Written exercise 1: Which subsystems does the table in the ImAP project excerpt list? Name all of them.
Written exercise 2: Can you write out the ImAP project excerpt from "The IMU system" to "for post-flight analysis."?

Selected extract:

------

Figure 1 shows a concept sketch of the overall ImAP project. A high-altitude balloon with a payload suspended from it will operate between and 20,000 and 30,000 ft. above the earth. Within the payload, five subsystems will be connected to the primary processor, which are explained on the following page in 2.2 Component Breakdown. As discussed earlier, the focus of the ImAP Beta team will be the Inertial Measurement Unit, which will be explained in greater detail later.

2.3 Component Breakdown

Information about the other five subsystems connected to the primary processor is listed in Table 1.

Subsystem Name / Description
Inertia Measurement Unit / Used to determine the angular velocity and linear accelerations of the payload for dynamics-based correction
Horizon Detection System / Used to determine the spatial orientation of the payload with respect to the horizon
GPS / Used to determine the location and altitude of the balloon and payload
Pointing System / The control and mechanical structure used to physically position the camera correctly
Camera System / The actual camera and method for taking photos at the correct time and rate

Table 1: Subsystem Description

2.4 End-Product Goal

The ImAP system goal is to have an end-product that will capture extremely accurate, high-resolution aerial images at specific GPS locations. The images collected will be processed to correct images geometrically and to extract usable information from the images so the data can be properly analyzed by the prospective users.

3 Inertial Measurement Unit (IMU) Overview

3.1 Goals

Below is an outline of the project goals for the Beta team during the Fall 2007 and Spring 2008 semesters.

Spring 2008 Semester Goals

The following goals will be achieved during Spring 2008:

·  Research the most efficient and cost effective way to determine or estimate one's current position based upon a previously determined position, or fix and advance that position based upon known speed, elapsed time, and course. We will build a Inertial Measurement Unit for the above mentioned navigational purposes

·  Design the Inertial Measurement Unit

·  Construct a single prototype of the Inertial Measurement Unit

Fall 2008 Semester Goals

The following goals will be achieved during Fall 2008:

·  Test the prototype

·  Create and maintain an operations manual

·  Test the product on a HABET flight

·  Fix bugs in the system

·  Finalize the operations manual

3.2 System Description

The IMU system detects changes in angular momentum and acceleration about and along three orthogonal axes. This data is collected by rate gyros and accelerometers, respectively, and is output for use by the total ImAP RSD system during flight. This data and select internal parameter monitoring data will be stored via a data logging system for post-flight analysis.

------

Extracted entries:
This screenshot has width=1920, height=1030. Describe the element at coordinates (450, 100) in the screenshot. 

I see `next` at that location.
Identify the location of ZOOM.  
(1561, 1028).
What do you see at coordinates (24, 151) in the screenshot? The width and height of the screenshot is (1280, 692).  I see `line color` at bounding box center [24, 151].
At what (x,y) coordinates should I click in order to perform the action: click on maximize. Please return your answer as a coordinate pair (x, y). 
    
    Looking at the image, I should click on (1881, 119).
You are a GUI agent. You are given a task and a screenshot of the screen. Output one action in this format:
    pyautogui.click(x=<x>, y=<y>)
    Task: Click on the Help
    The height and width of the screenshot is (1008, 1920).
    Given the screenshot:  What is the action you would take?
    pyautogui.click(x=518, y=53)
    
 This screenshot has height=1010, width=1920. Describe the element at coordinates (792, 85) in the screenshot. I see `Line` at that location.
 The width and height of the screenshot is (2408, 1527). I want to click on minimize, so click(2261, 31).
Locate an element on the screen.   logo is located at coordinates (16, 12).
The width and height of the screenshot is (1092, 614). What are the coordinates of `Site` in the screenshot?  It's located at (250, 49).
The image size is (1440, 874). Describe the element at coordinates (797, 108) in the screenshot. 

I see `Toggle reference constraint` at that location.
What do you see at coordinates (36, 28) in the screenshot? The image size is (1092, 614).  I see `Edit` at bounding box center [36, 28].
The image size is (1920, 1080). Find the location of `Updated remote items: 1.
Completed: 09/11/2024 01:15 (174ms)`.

------

Right answer 1:
Inertia Measurement Unit
Horizon Detection System
GPS
Pointing System
Camera System

Right answer 2:
The IMU system detects changes in angular momentum and acceleration about and along three orthogonal axes. This data is collected by rate gyros and accelerometers, respectively, and is output for use by the total ImAP RSD system during flight. This data and select internal parameter monitoring data will be stored via a data logging system for post-flight analysis.